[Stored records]
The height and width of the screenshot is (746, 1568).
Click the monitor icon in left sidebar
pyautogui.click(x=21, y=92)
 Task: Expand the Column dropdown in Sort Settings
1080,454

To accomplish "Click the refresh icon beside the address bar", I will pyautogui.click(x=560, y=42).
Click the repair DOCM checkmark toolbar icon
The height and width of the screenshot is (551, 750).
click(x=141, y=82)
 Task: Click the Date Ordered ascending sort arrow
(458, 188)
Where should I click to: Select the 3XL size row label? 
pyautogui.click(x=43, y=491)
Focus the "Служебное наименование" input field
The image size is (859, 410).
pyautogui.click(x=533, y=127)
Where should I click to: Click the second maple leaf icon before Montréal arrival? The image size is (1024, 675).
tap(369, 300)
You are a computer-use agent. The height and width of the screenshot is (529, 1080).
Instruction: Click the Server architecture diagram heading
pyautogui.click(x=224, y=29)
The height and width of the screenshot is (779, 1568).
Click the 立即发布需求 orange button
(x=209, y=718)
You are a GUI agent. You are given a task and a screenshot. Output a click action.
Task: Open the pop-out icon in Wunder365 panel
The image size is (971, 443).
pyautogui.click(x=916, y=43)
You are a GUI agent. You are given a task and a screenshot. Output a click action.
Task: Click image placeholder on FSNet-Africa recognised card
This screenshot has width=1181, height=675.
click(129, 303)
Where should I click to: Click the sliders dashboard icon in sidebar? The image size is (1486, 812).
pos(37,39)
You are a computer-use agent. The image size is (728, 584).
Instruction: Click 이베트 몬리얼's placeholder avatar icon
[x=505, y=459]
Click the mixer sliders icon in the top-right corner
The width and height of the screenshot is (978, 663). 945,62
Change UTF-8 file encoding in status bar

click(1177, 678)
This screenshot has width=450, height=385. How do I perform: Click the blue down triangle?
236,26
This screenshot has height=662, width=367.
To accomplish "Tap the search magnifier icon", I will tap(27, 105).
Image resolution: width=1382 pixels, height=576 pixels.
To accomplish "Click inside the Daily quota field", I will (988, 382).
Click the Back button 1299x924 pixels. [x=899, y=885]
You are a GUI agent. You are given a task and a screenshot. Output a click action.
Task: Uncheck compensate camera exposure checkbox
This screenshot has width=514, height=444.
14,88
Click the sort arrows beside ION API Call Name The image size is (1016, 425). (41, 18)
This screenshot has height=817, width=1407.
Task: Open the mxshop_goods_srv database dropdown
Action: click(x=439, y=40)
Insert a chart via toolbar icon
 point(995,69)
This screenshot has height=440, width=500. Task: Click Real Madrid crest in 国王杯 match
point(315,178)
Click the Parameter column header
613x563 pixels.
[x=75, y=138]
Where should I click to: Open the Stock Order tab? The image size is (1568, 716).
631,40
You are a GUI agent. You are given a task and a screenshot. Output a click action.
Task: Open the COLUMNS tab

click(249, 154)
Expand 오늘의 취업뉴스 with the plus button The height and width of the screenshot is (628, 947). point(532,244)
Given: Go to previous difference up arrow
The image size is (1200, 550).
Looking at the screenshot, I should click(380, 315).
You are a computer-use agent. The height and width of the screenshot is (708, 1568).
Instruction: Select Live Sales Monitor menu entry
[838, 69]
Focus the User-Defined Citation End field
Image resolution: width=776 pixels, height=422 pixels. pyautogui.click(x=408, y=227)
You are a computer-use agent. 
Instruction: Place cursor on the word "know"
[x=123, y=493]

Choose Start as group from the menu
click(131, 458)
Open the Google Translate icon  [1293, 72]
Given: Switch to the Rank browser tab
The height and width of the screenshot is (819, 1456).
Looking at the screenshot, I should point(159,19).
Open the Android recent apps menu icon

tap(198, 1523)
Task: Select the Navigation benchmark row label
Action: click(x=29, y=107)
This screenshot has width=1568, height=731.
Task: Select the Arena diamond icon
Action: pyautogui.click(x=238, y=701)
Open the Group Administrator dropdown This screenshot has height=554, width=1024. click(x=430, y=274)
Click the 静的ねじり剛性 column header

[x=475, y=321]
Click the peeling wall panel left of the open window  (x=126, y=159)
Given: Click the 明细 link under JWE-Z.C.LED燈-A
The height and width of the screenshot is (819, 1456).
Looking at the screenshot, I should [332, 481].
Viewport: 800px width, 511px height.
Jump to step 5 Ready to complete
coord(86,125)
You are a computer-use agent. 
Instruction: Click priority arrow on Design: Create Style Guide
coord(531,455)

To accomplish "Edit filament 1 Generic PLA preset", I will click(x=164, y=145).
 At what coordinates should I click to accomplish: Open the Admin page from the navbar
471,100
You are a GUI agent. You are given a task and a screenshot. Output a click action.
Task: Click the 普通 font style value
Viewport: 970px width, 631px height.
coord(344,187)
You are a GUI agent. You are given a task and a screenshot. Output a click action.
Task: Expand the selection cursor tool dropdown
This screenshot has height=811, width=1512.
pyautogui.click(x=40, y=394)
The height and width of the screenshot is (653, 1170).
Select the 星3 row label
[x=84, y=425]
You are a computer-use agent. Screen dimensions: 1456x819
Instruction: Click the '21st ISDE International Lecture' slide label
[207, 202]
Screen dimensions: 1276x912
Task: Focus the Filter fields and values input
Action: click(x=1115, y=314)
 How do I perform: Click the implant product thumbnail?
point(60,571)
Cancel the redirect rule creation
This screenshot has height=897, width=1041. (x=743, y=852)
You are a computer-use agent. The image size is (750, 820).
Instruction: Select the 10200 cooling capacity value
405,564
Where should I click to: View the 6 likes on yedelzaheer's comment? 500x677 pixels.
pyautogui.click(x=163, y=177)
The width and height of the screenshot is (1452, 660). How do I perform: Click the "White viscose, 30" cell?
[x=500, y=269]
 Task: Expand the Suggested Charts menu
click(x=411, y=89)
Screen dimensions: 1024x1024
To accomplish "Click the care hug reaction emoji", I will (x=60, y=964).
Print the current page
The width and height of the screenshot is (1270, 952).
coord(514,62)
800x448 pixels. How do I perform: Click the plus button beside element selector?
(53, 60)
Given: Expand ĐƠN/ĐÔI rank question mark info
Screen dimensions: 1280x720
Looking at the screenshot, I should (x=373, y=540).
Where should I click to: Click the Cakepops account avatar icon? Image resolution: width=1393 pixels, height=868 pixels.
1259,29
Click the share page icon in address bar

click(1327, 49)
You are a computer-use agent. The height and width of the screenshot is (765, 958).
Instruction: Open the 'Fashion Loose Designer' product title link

• [REQUIREMENT]: The full set of entries has to be duplicated precisely.

• [RESPONSE BELOW]:
The height and width of the screenshot is (746, 1568).
Click the monitor icon in left sidebar
pyautogui.click(x=21, y=92)
 Task: Expand the Column dropdown in Sort Settings
1080,454

To accomplish "Click the refresh icon beside the address bar", I will pyautogui.click(x=560, y=42).
Click the repair DOCM checkmark toolbar icon
The height and width of the screenshot is (551, 750).
click(x=141, y=82)
 Task: Click the Date Ordered ascending sort arrow
(458, 188)
Where should I click to: Select the 3XL size row label? 
pyautogui.click(x=43, y=491)
Focus the "Служебное наименование" input field
The image size is (859, 410).
pyautogui.click(x=533, y=127)
Where should I click to: Click the second maple leaf icon before Montréal arrival? The image size is (1024, 675).
tap(369, 300)
You are a computer-use agent. The height and width of the screenshot is (529, 1080).
Instruction: Click the Server architecture diagram heading
pyautogui.click(x=224, y=29)
The height and width of the screenshot is (779, 1568).
Click the 立即发布需求 orange button
(x=209, y=718)
You are a GUI agent. You are given a task and a screenshot. Output a click action.
Task: Open the pop-out icon in Wunder365 panel
The image size is (971, 443).
pyautogui.click(x=916, y=43)
You are a GUI agent. You are given a task and a screenshot. Output a click action.
Task: Click image placeholder on FSNet-Africa recognised card
This screenshot has width=1181, height=675.
click(129, 303)
Where should I click to: Click the sliders dashboard icon in sidebar? The image size is (1486, 812).
pos(37,39)
You are a computer-use agent. The image size is (728, 584).
Instruction: Click 이베트 몬리얼's placeholder avatar icon
[x=505, y=459]
Click the mixer sliders icon in the top-right corner
The width and height of the screenshot is (978, 663). 945,62
Change UTF-8 file encoding in status bar

click(1177, 678)
This screenshot has width=450, height=385. How do I perform: Click the blue down triangle?
236,26
This screenshot has height=662, width=367.
To accomplish "Tap the search magnifier icon", I will tap(27, 105).
Image resolution: width=1382 pixels, height=576 pixels.
To accomplish "Click inside the Daily quota field", I will (988, 382).
Click the Back button 1299x924 pixels. [x=899, y=885]
You are a GUI agent. You are given a task and a screenshot. Output a click action.
Task: Uncheck compensate camera exposure checkbox
This screenshot has width=514, height=444.
14,88
Click the sort arrows beside ION API Call Name The image size is (1016, 425). (41, 18)
This screenshot has height=817, width=1407.
Task: Open the mxshop_goods_srv database dropdown
Action: click(x=439, y=40)
Insert a chart via toolbar icon
 point(995,69)
This screenshot has height=440, width=500. Task: Click Real Madrid crest in 国王杯 match
point(315,178)
Click the Parameter column header
613x563 pixels.
[x=75, y=138]
Where should I click to: Open the Stock Order tab? The image size is (1568, 716).
631,40
You are a GUI agent. You are given a task and a screenshot. Output a click action.
Task: Open the COLUMNS tab

click(249, 154)
Expand 오늘의 취업뉴스 with the plus button The height and width of the screenshot is (628, 947). point(532,244)
Given: Go to previous difference up arrow
The image size is (1200, 550).
Looking at the screenshot, I should click(380, 315).
You are a computer-use agent. The height and width of the screenshot is (708, 1568).
Instruction: Select Live Sales Monitor menu entry
[838, 69]
Focus the User-Defined Citation End field
Image resolution: width=776 pixels, height=422 pixels. pyautogui.click(x=408, y=227)
You are a computer-use agent. 
Instruction: Place cursor on the word "know"
[x=123, y=493]

Choose Start as group from the menu
click(131, 458)
Open the Google Translate icon  [1293, 72]
Given: Switch to the Rank browser tab
The height and width of the screenshot is (819, 1456).
Looking at the screenshot, I should point(159,19).
Open the Android recent apps menu icon

tap(198, 1523)
Task: Select the Navigation benchmark row label
Action: click(x=29, y=107)
This screenshot has width=1568, height=731.
Task: Select the Arena diamond icon
Action: pyautogui.click(x=238, y=701)
Open the Group Administrator dropdown This screenshot has height=554, width=1024. click(x=430, y=274)
Click the 静的ねじり剛性 column header

[x=475, y=321]
Click the peeling wall panel left of the open window  (x=126, y=159)
Given: Click the 明细 link under JWE-Z.C.LED燈-A
The height and width of the screenshot is (819, 1456).
Looking at the screenshot, I should [332, 481].
Viewport: 800px width, 511px height.
Jump to step 5 Ready to complete
coord(86,125)
You are a computer-use agent. 
Instruction: Click priority arrow on Design: Create Style Guide
coord(531,455)

To accomplish "Edit filament 1 Generic PLA preset", I will click(x=164, y=145).
 At what coordinates should I click to accomplish: Open the Admin page from the navbar
471,100
You are a GUI agent. You are given a task and a screenshot. Output a click action.
Task: Click the 普通 font style value
Viewport: 970px width, 631px height.
coord(344,187)
You are a GUI agent. You are given a task and a screenshot. Output a click action.
Task: Expand the selection cursor tool dropdown
This screenshot has height=811, width=1512.
pyautogui.click(x=40, y=394)
The height and width of the screenshot is (653, 1170).
Select the 星3 row label
[x=84, y=425]
You are a computer-use agent. Screen dimensions: 1456x819
Instruction: Click the '21st ISDE International Lecture' slide label
[207, 202]
Screen dimensions: 1276x912
Task: Focus the Filter fields and values input
Action: click(x=1115, y=314)
 How do I perform: Click the implant product thumbnail?
point(60,571)
Cancel the redirect rule creation
This screenshot has height=897, width=1041. (x=743, y=852)
You are a computer-use agent. The image size is (750, 820).
Instruction: Select the 10200 cooling capacity value
405,564
Where should I click to: View the 6 likes on yedelzaheer's comment? 500x677 pixels.
pyautogui.click(x=163, y=177)
The width and height of the screenshot is (1452, 660). How do I perform: Click the "White viscose, 30" cell?
[x=500, y=269]
 Task: Expand the Suggested Charts menu
click(x=411, y=89)
Screen dimensions: 1024x1024
To accomplish "Click the care hug reaction emoji", I will (x=60, y=964).
Print the current page
The width and height of the screenshot is (1270, 952).
coord(514,62)
800x448 pixels. How do I perform: Click the plus button beside element selector?
(53, 60)
Given: Expand ĐƠN/ĐÔI rank question mark info
Screen dimensions: 1280x720
Looking at the screenshot, I should (x=373, y=540).
Where should I click to: Click the Cakepops account avatar icon? Image resolution: width=1393 pixels, height=868 pixels.
1259,29
Click the share page icon in address bar

click(1327, 49)
You are a computer-use agent. The height and width of the screenshot is (765, 958).
Instruction: Open the 'Fashion Loose Designer' product title link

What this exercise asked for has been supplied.